Rahul – Page 6 – Searching for divine code

HSAIL specs released!

HSA Foundation finally released the Programmer’s Reference Manual for HSA IL (HSAIL). So what is HSAIL and why should you care about it? Well AMD and HSA Foundation have been talking about Heterogeneous System Architecture or HSA. HSAIL is one of the building blocks of HSA. Salient features of HSAIL are:

HSAIL is a portable low-level pseudo assembly language for heterogeneous systems. HSAIL is not intended to be the real instruction set architecture (ISA) of any hardware. Instead, the hardware vendor will provide a compiler that will convert HSAIL to the actual ISA. For example, AMD will provide a driver to compile HSAIL to future AMD APUs.
A regular programmer will never need to read/write HSAIL. Instead, it is intended as a code generation target for high level compilers. For example, you may have a C++ AMP or some sort of a Python compiler that generates HSAIL and then the hardware vendor’s driver will compiler HSAIL to the hardware.
HSAIL is a very cleanly designed language. Compiling HSAIL to native code should be very fast in most cases.
HSAIL is a very flexible language. Any GPU implementing HSAIL will have very advanced capabilities, far beyond current standards such as OpenCL 1.2. For example, HSAIL allows GPU kernels to enqueue calls to further GPU kernels without CPU intervention. Function pointers (and hence C++ virtual functions) are supported.

HSA-enabled systems will implement unified memory space for both CPU and GPU. Combined with the flexible execution model defined by HSAIL, I am very excited by the prospects of HSA enabled products such as the Kaveri APU. I am working on a more detailed writeup about HSA and will post it soon.
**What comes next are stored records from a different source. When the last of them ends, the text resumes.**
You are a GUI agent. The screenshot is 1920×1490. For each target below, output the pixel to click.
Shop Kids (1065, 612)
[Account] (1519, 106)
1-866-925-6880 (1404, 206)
Double precision on GPGPU APIs

Many scientific computations are done in double precision floating-point (i.e. fp64). Support for fp64 varies between GPU architectures as well as GPGPU APIs. Here I just recap the capabilities of various APIs, assuming the hardware support is present:

1. CUDA: Full support for fp64 including exponentials, trigonometry etc.

2. OpenCL: Full support for fp64, similar to CUDA

3. OpenGL: An extension called gpu_shader_fp64 is available but it only supports basics like addition, multiplication and divison. Does not support exponentials, trigonometry etc.

4. DirectCompute: On Windows 7, only supports fp64 add, multiply and a few comparison operators but not divison or exponentials etc. On Windows 8, some GPUs support double precision division, reciprocal and FMA. However, afaik still no support for exponentials and trigonometry etc.?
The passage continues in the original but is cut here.